CD133, a recently discovered antigen on human progenitor cells, demonstrating 5-transmembra-neous domains is expressed by 30-60% out of all CD34+ cells. Our aim therefore was to investigate the extent of human stem-/progenitor cells expressing CD133 antigen in umbilical cord blood, peripheral blood without or following an application of granulocyte-colony stimulating factor (rhG-CSF). The main task was the investigation of bone marrow aspirates derived from children suffering from newly diagnosed acute leukemias, as well as from patients with a relapse or during a complete remission. The determination of antigen expression was done by application of flow cytometry (FACScan analyses) and the usage of newly developed monoclonal antibodies (CD133/1 and CD133/2; Miltenyi Biotec GmbH) in combination with monoclonal antibody directed against CD34-antigens (HPCA-2; BD).

Acute Lymphoblastic Leukemia in Childhood with an Unusual Immunophenotype (CD7 +/CD56 +/CD33 +)

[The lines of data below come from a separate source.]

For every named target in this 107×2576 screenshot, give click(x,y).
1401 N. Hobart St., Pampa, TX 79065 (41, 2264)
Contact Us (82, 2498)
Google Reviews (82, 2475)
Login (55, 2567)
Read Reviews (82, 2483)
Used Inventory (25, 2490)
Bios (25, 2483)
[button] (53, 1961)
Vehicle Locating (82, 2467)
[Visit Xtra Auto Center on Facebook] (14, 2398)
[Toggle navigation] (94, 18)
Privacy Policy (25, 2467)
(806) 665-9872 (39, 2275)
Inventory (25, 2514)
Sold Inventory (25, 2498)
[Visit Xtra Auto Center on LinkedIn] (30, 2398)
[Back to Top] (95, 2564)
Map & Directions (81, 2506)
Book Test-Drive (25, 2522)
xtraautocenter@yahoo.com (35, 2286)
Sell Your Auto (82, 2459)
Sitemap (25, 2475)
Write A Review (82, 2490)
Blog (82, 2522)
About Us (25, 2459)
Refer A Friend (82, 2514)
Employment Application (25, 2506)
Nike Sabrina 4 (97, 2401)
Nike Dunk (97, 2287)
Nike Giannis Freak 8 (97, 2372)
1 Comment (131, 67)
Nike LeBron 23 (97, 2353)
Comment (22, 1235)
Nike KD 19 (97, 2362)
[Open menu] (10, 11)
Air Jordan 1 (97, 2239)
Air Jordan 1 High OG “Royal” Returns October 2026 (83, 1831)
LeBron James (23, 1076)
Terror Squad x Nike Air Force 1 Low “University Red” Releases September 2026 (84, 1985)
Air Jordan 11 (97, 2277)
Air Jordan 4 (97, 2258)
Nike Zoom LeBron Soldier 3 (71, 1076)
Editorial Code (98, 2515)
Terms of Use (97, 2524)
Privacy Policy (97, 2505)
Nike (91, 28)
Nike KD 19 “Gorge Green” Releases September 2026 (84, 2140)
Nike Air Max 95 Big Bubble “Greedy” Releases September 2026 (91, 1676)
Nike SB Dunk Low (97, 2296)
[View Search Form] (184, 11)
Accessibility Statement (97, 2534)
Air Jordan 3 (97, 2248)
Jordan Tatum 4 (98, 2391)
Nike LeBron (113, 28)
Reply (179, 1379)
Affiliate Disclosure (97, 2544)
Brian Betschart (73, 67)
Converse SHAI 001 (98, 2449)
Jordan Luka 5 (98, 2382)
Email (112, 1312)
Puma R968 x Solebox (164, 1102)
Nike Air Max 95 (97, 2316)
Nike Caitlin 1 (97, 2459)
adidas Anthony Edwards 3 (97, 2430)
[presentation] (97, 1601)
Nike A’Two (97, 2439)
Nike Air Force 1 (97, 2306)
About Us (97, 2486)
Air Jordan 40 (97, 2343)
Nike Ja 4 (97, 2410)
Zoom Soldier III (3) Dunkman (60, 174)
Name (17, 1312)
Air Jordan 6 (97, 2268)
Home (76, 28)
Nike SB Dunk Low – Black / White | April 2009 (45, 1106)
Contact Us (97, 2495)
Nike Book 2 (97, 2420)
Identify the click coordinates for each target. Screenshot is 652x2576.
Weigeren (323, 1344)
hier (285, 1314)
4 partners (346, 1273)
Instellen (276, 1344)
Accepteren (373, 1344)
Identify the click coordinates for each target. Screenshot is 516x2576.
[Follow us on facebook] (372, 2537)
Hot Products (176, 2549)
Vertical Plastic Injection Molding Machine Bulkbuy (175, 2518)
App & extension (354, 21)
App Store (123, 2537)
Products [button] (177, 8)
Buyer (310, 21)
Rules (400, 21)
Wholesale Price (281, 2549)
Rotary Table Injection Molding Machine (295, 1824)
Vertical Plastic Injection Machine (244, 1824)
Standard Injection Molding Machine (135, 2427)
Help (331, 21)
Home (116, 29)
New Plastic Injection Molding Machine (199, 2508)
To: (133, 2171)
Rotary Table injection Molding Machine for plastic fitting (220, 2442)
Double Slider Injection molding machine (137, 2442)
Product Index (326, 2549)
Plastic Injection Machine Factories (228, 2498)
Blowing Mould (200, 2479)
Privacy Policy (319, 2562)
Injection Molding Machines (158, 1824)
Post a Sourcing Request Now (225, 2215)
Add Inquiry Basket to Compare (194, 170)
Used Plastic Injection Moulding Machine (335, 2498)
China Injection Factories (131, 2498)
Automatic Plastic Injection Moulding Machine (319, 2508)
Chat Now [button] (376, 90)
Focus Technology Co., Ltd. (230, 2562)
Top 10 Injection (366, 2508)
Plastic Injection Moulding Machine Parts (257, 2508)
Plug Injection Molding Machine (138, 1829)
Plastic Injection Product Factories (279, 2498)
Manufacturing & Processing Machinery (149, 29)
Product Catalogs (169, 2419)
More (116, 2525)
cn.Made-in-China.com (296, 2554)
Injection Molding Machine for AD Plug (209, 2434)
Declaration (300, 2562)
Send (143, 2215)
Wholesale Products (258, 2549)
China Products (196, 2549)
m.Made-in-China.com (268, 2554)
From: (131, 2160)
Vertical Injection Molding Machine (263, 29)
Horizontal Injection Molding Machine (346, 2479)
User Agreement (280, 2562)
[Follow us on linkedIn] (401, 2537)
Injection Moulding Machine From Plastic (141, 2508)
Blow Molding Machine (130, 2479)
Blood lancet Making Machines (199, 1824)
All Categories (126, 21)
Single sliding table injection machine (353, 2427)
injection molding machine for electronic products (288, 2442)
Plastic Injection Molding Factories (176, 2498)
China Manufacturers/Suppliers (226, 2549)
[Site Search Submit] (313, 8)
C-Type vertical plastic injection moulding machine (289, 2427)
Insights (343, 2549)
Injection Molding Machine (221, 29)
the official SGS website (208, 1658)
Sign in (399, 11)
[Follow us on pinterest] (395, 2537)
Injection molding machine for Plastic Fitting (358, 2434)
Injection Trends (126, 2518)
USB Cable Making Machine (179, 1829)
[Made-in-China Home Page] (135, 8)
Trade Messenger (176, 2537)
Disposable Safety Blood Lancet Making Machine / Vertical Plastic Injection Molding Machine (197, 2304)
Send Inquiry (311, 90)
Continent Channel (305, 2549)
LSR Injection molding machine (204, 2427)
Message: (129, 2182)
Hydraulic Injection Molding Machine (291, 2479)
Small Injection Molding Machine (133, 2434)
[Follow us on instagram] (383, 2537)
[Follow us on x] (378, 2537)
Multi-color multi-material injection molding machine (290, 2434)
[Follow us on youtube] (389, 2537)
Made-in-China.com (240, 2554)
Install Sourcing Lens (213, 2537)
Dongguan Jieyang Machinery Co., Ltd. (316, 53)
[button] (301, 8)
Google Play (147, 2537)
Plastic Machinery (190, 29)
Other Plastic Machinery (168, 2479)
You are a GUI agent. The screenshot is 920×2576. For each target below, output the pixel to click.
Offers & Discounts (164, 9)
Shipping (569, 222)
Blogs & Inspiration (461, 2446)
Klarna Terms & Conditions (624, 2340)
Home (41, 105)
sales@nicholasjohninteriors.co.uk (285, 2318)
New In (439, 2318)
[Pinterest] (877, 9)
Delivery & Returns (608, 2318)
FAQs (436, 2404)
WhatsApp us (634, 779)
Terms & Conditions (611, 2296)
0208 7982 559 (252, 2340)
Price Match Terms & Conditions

We have identified and characterized an unusual and unrecognized type of acute leukemia with features of T-lymphoid, myeloid and natural killer cell (NK) associated markers in a five year old girl with morphologically and cytochemically undifferentiated acute leukemic blast cells. The bone marrow and peripheral blood smears showed ALL FAB-L1/2 morphology with immunological features of CD7 +, CD33 +, CD56 + myeloid/natural killer cell precursor type. The marker analysis exhibited the coexpression pattern of cyCD3, CD34, CD38, CD45, CD54, CD71 and HLA-DR antigens just as the neutrophil marker CD11b. In 50% of the blast cells cytoplasmic CD3 was detectable but on the other hand this leukemic entity failed to express other NK associated antigens (e.g. CD16/CD57) additionally no other expressions of T- and B-cell lineage associated markers could be observed. The blasts expressing the stem cell marker CD34 failed to express AC 133 and CD 117. This unusual phenotype seems to be very similar to the recently by Scott et al. [24] and by Suzuki et al. [20] proposed »myeloid/NK cell precursor acute leukemia« entity in adults. In comparison to our case the Scott’s type was characterized by mature myeloid morphology with MPO reactivity but without information about the expression of CD7. Their cases were described to be exclusively negative for HLA-DR. The phenotype of our case seems to be more identical to the recently reported entity by Suzuki et al. (1997), with exception of MPO expression and missing cyCD3 positivity in their cases of adults. CD7 is a T-cell marker which is expressed in immature NK cell progenitors and was a feature of the myeloid/NK cell precursor acute leukemia in our and Suzukius’ cases.